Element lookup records
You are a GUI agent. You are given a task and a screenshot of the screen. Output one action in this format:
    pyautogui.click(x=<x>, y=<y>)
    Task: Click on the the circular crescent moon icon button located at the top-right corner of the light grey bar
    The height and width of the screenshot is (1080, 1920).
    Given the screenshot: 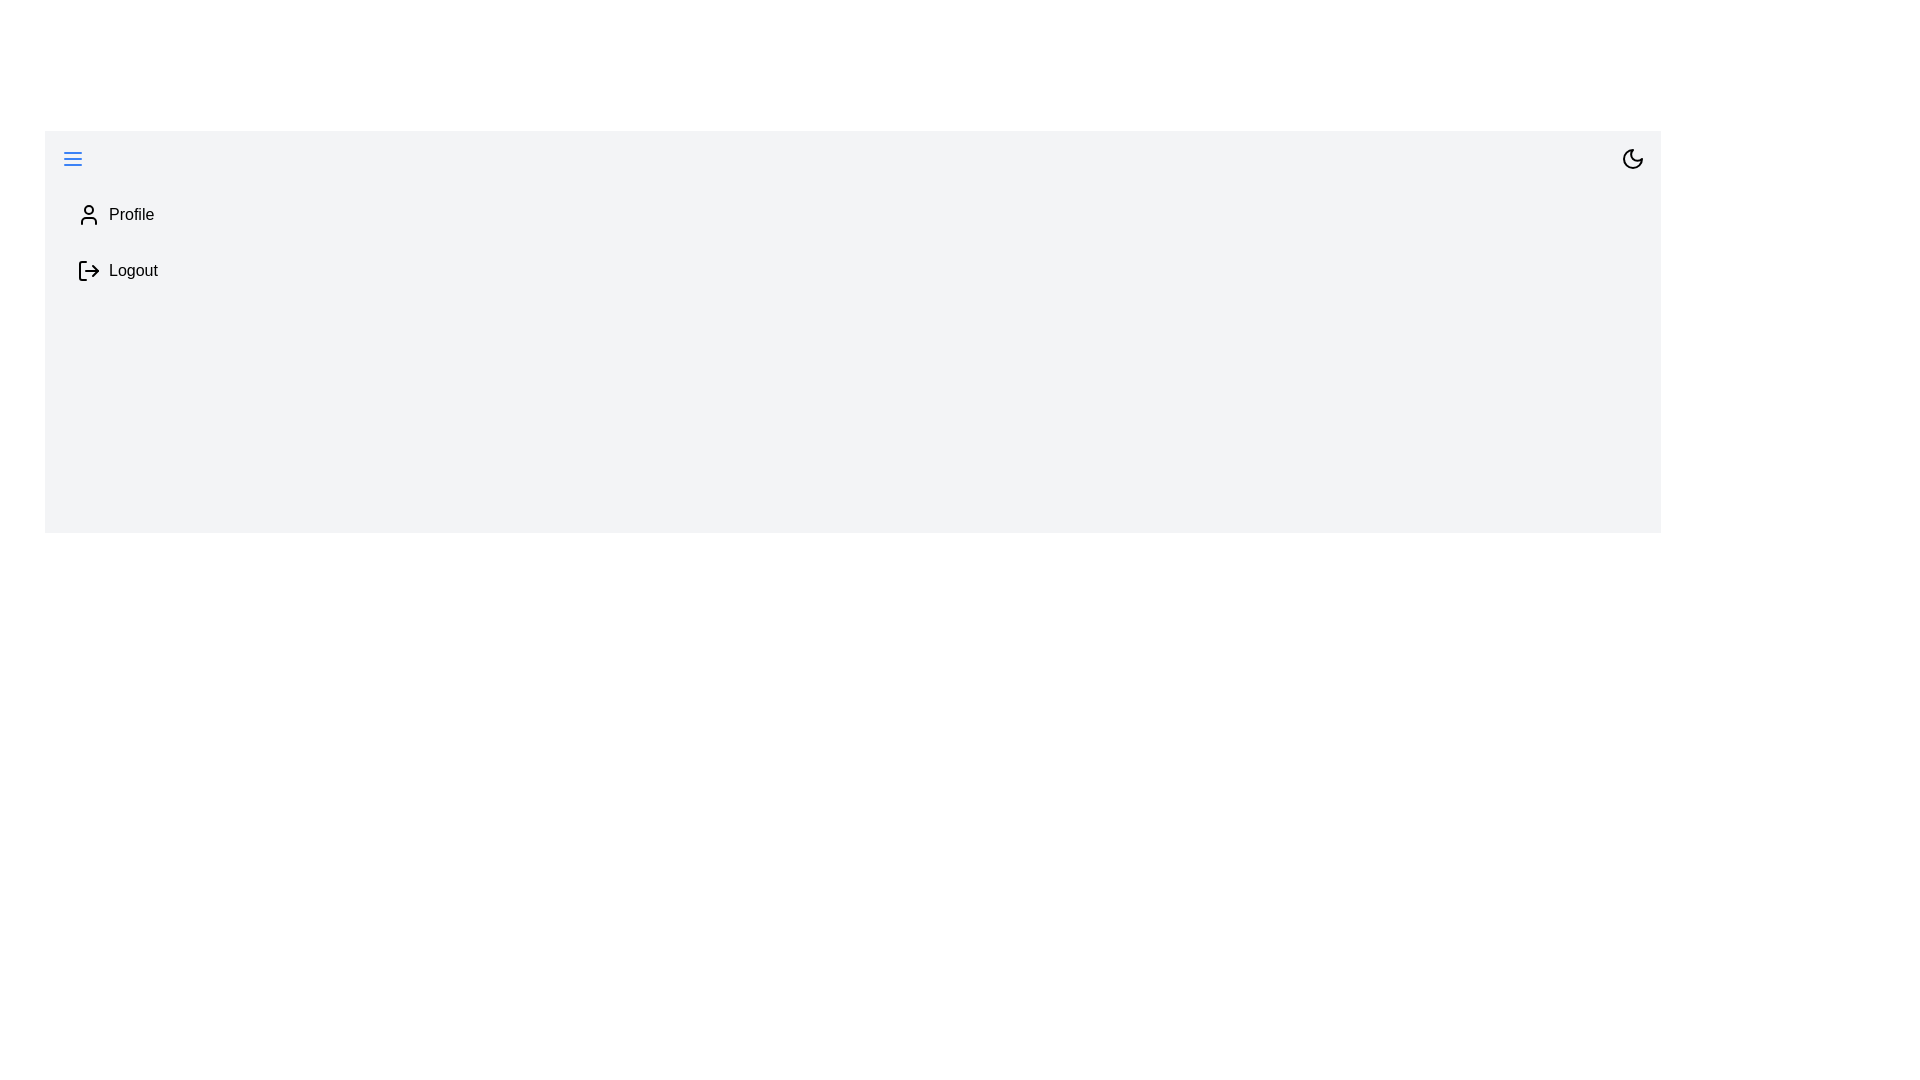 What is the action you would take?
    pyautogui.click(x=1632, y=157)
    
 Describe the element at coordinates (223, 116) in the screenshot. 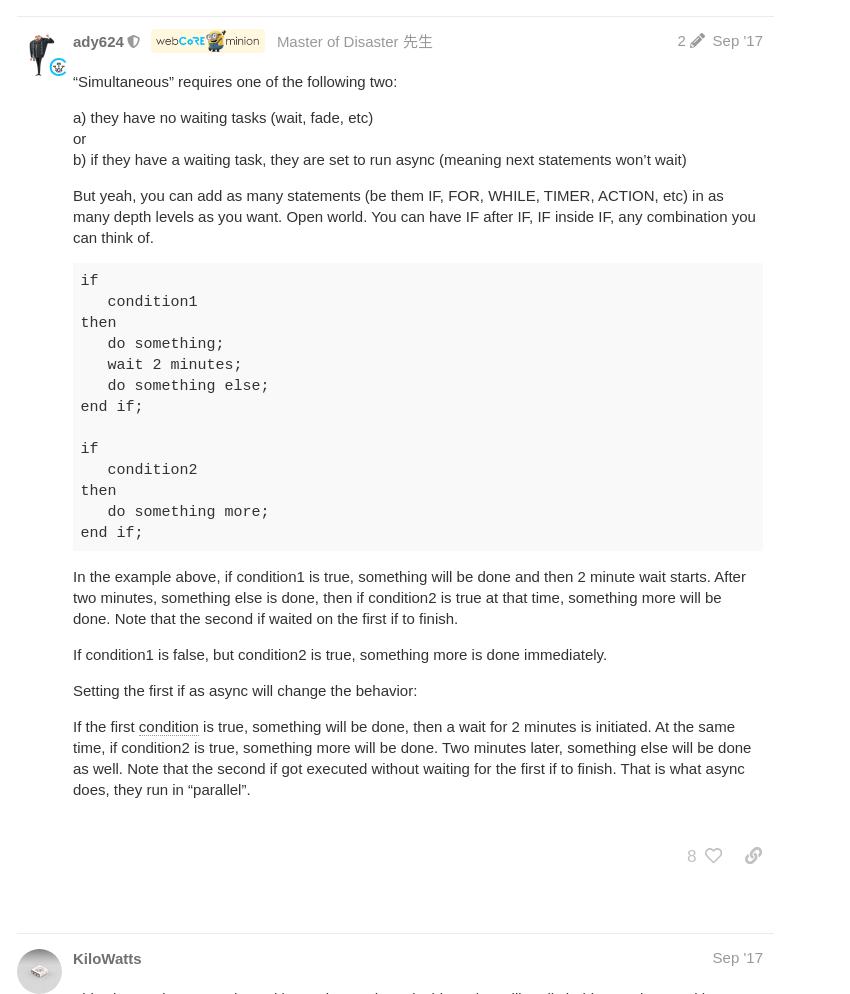

I see `'a) they have no waiting tasks (wait, fade, etc)'` at that location.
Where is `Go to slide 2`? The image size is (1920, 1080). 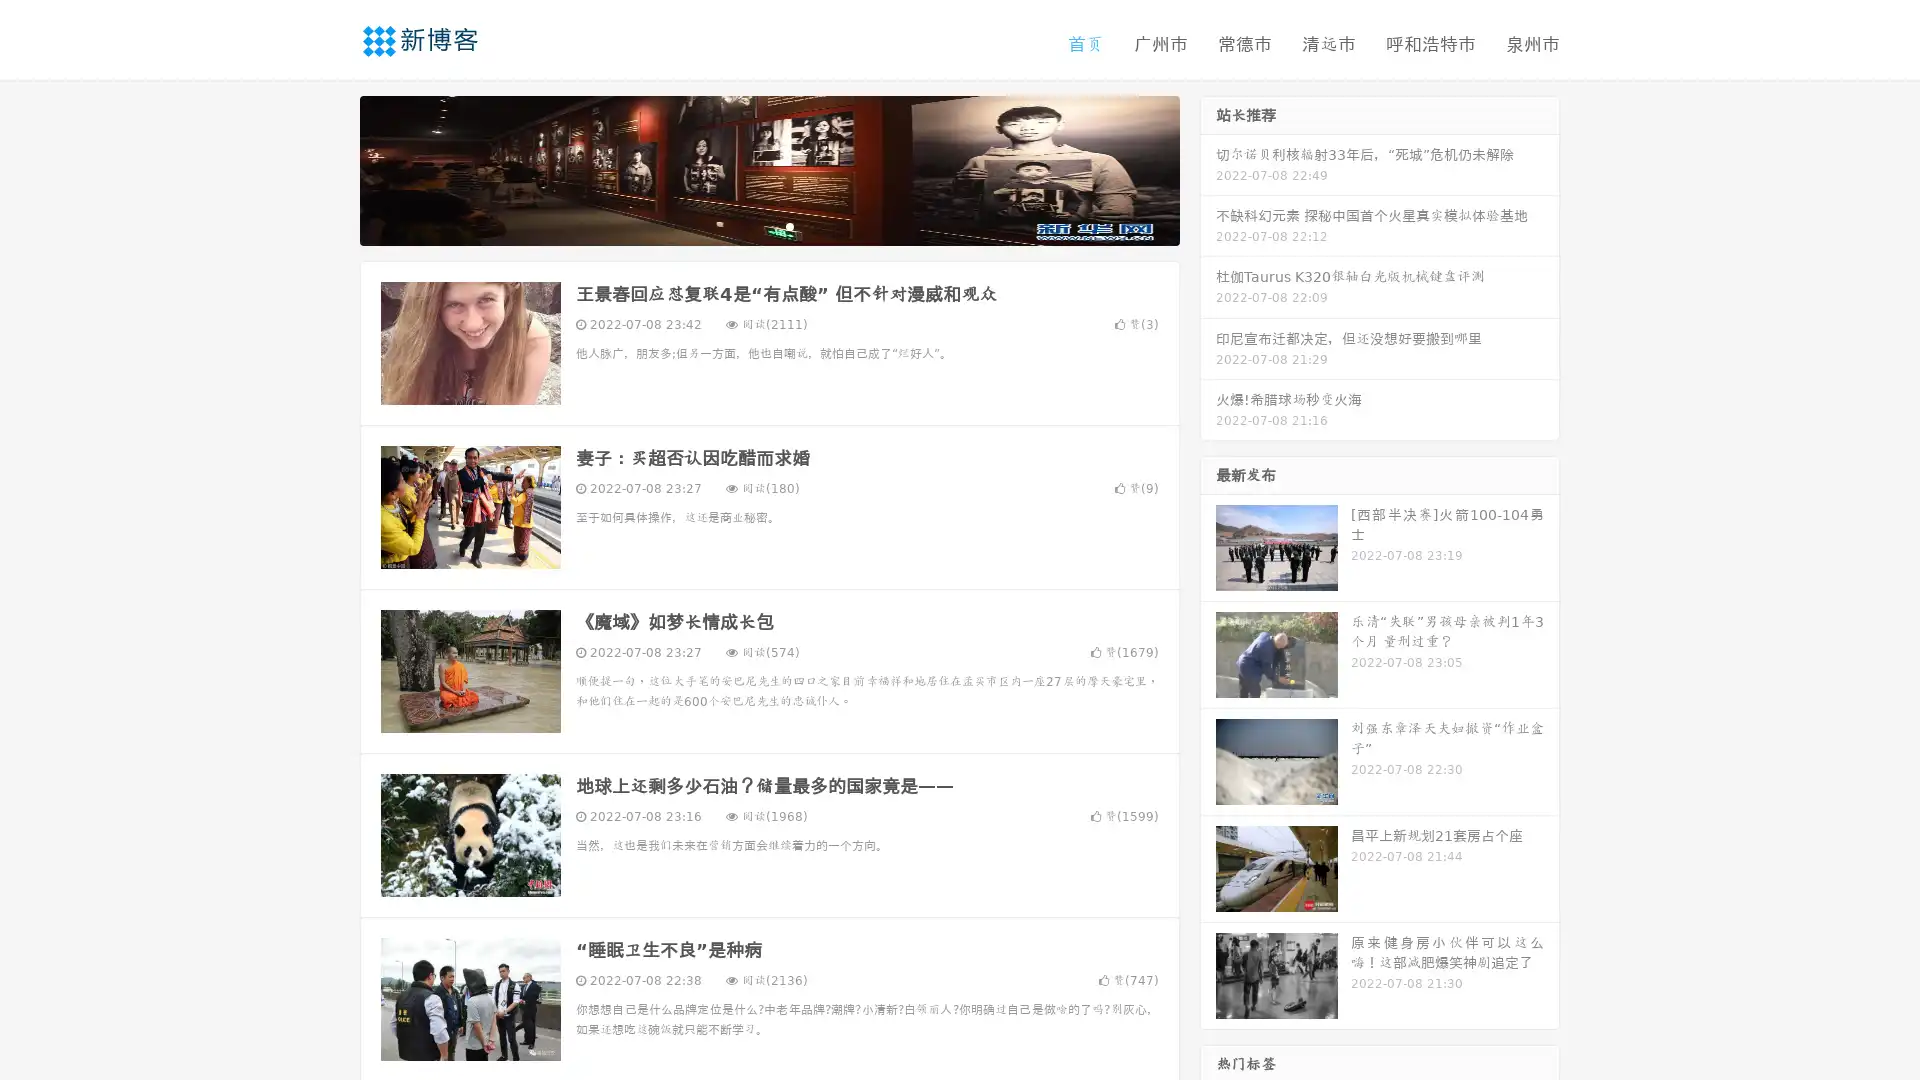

--- Task details ---
Starting at the beginning of the records and going on through the line with "Task: Click on", rewrite those lines with "GUI agent" swapped for "interface assistant" and nothing else changed. Give only those lines.

--- Problem solution ---
You are a interface assistant. You are given a task and a screenshot of the screen. Output one action in this format:
    pyautogui.click(x=<x>, y=<y>)
    Task: Click on the the circular crescent moon icon button located at the top-right corner of the light grey bar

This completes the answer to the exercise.